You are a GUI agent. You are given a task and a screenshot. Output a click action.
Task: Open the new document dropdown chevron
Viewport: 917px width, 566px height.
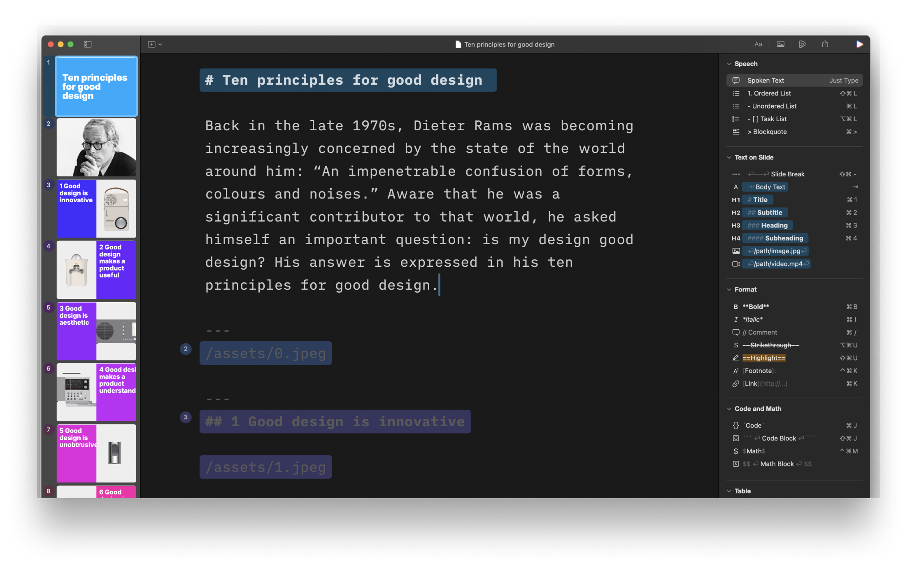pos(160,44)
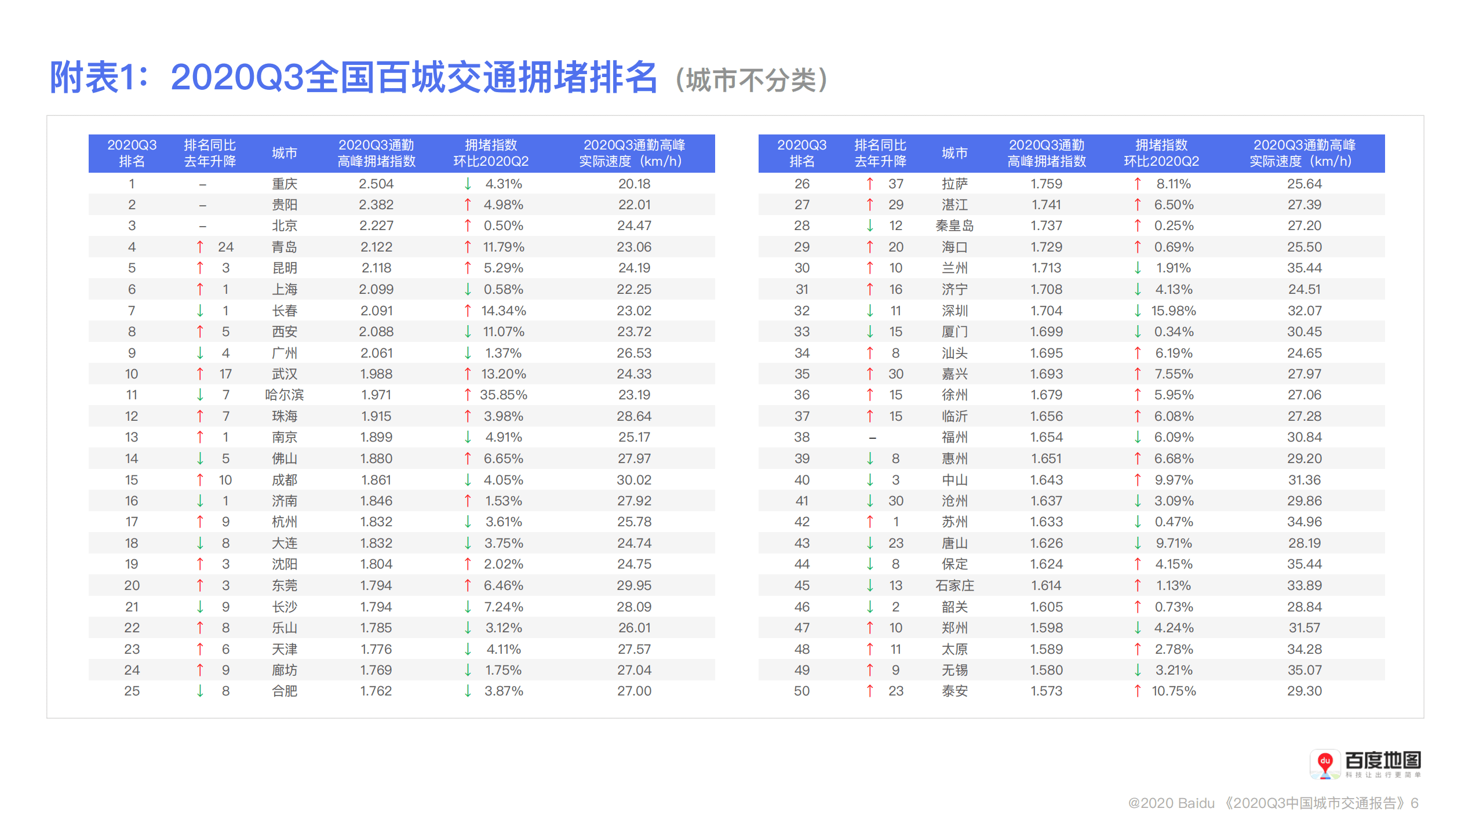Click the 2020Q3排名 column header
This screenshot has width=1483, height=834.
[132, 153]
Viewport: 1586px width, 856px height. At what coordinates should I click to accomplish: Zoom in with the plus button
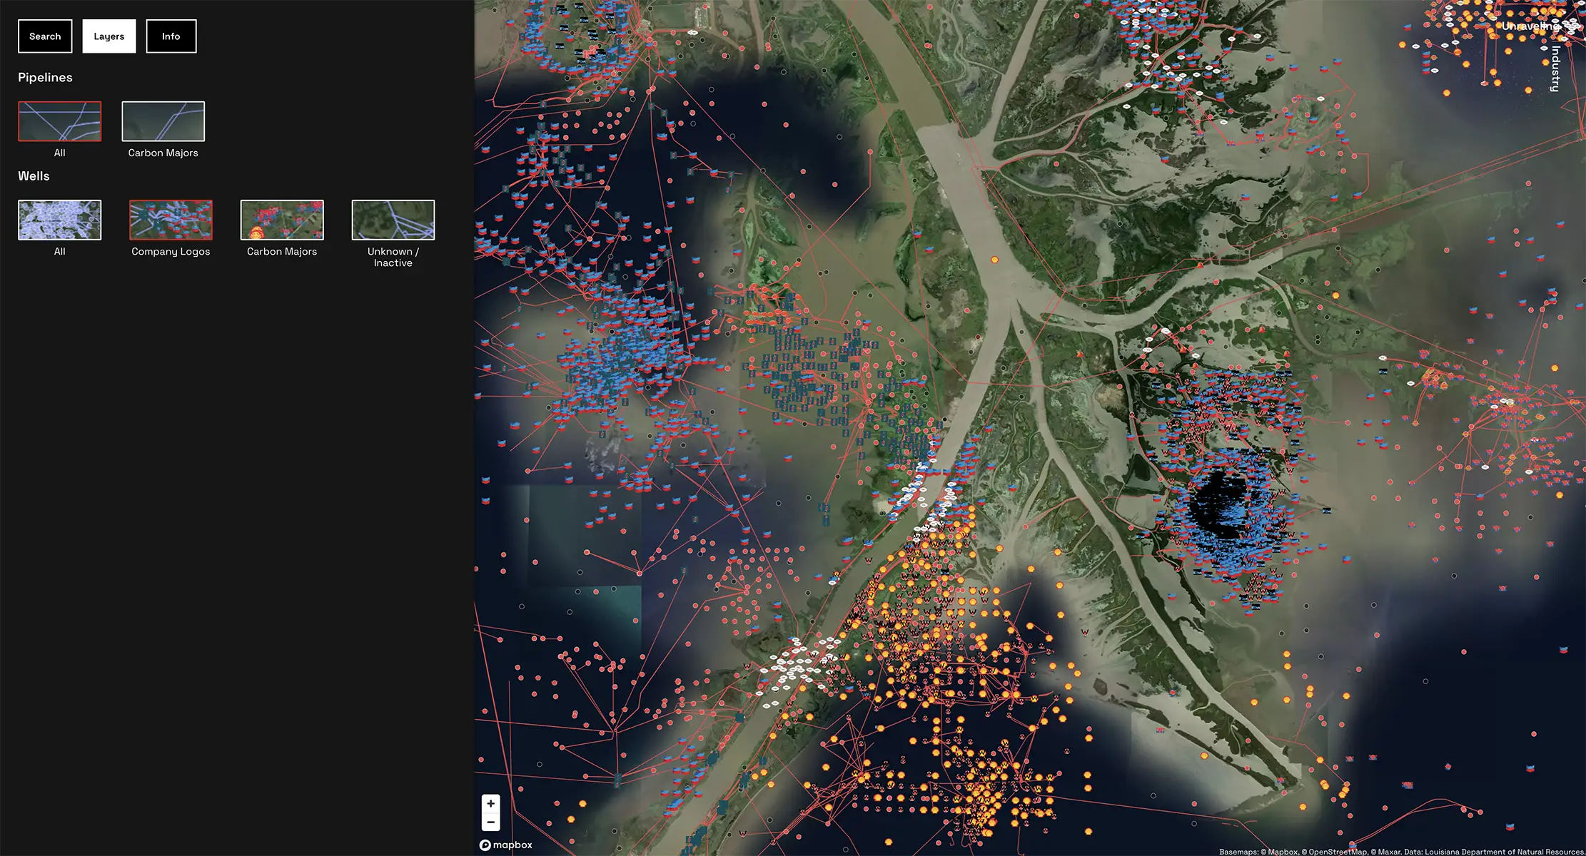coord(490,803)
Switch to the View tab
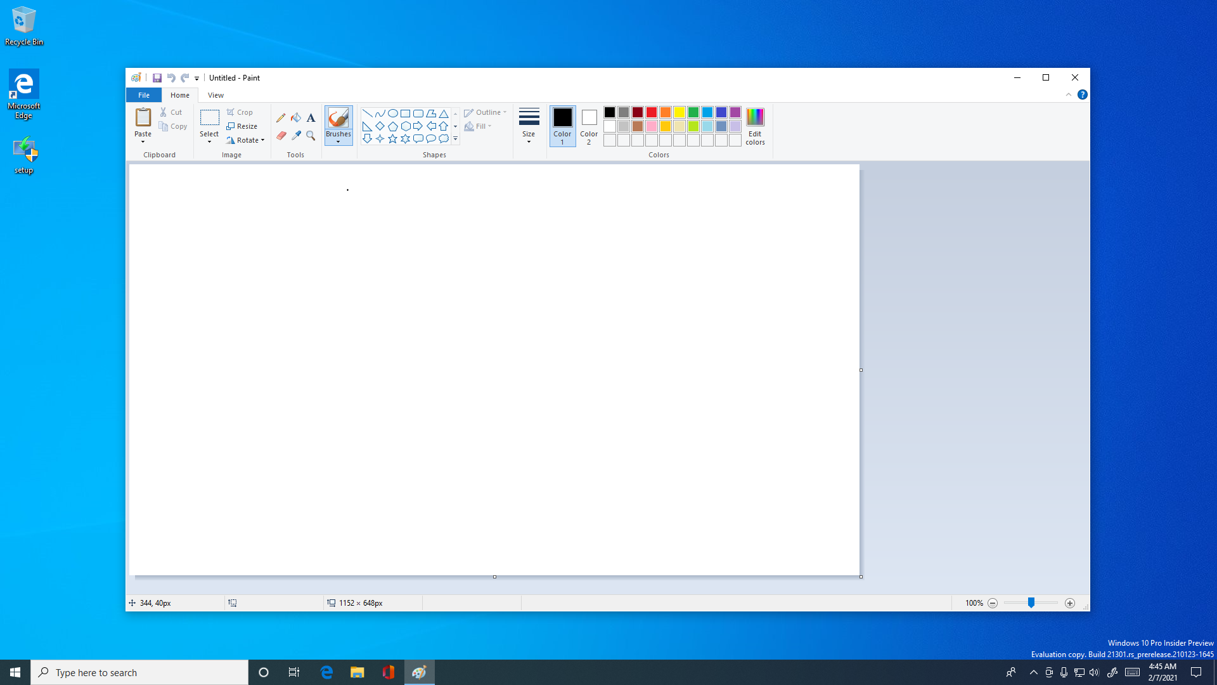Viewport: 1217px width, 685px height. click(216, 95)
—————
**WHAT TO WORK ON:** Without any pictures, return the material above exactly.

**SOLUTION FOR THIS EXERCISE:**
You are a GUI agent. You are given a task and a screenshot. Output a click action.
Task: Open the new document dropdown chevron
Viewport: 917px width, 566px height.
pos(160,44)
Click the 2020Q3排名 column header
This screenshot has width=1483, height=834.
[132, 153]
Viewport: 1586px width, 856px height. At what coordinates should I click to accomplish: Zoom in with the plus button
coord(490,803)
Switch to the View tab
Viewport: 1217px width, 685px height. click(216, 95)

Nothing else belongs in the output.